Seit knapp 7000 Jahren lebt das Rind in der Obhut des Menschen. Nach aktuellen Schätzungen gibt es auf der Welt etwa 1,5 Milliarden Rinder. Sie verteilen sich auf ca. 1200 Rassen, die im Lauf ihrer Geschichte durch selektive Zucht an Standorte und klimatische Bedingungen, vor allem aber den Zielen ihrer Halter angepasst wurden. Spektakulär ist die Erkenntnis, welche die Wissenschaft dank modernster DNA-Technik gewonnen hat: Der gesamte Hausrindbestand geht auf gerade einmal 80 Tiere aus dem Vorderen Orient zurück. Nicht weniger beeindruckend ist, dass auf diesen wenigen Individuen bis heute das Überleben und der Wohlstand ganzer Völker beruhen, wie Annette Hackbarth in ihrem 2014 erschienenen „Kuhbuch“ berichtet.

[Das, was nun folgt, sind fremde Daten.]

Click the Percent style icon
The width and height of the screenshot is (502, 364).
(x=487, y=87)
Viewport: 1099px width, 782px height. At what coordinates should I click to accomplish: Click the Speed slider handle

Mit der Domestizierung des Auerochsen vor beinahe 11000 Jahren nahm eine unschätzbare Kulturleistung der Menschheit ihren Anfang. Die Haltung von Wildtieren, ihre genetische Isolierung und permanente Zuchtauswahl zeitigte ihre Auswirkung auch auf die Kulturgeschichte selbst: Aus den ehemaligen Jägern und Sammlern waren sesshafte Ackerbauern und Viehzüchter geworden. Ihnen dienten die domestizierten Tiere als Zug- und Arbeitstiere. Aus der Haustierhaltung gewonnene Produkte wusste man nutzbringend einzusetzen: Sehnen als Nähmaterial, Hörner für Gefäße, Dung zur Ertragssteigerung des kultivierten Ackerbodens sowie als Brenn- und Baumaterial. Fleisch als Eiweißlieferant war eine überlebenswichtige Energiequelle. Als Qualitätsprodukt ist es bis heute ein begehrtes Lebensmittel geblieben. Aus Milch werden Käse, Joghurt, Quark und Butter gewonnen. Hochwertige Produkte aus Rindsleder wissen Kenner zu schätzen.
Allerdings muss man seit langem um die Vielfalt der alten, robusten Landrassen bangen. Die Gründe liegen auf der Hand: Das Bevölkerungswachstum erforderte größeren Nahrungsmittelbedarf. Damit begann die Zucht von Hochleistungstieren. Neben den Rindern waren auch andere Haustiergruppen betroffen: Schafe, Ziegen, Schweine, Enten, Gänse, Hühner und Kaninchen. Die Gewinnung von mehr Fleisch, Milch, Eiern, Wolle und Leder war erklärtes Ziel. Wachsende Städte bedurften der Versorgung. Die Industrialisierung der Landwirtschaft, Massentierhaltung und Hochleistungstierzucht schritten damit einher. Doch mit Letzterer setzte auch der Rückgang der alten robusten, an ihre Standorte angepassten Haustier- und Landrassen ein. Sie stellen nicht nur eine wertvolle Genreserve dar, sondern sind ebenso wie Kunstwerke und Denkmale von Menschen geschaffenes, lebendiges Kulturgut. Dafür engagiert sich die Gesellschaft zur Erhaltung alter und gefährdeter Haustierrassen e. V. (GEH) seit 1981.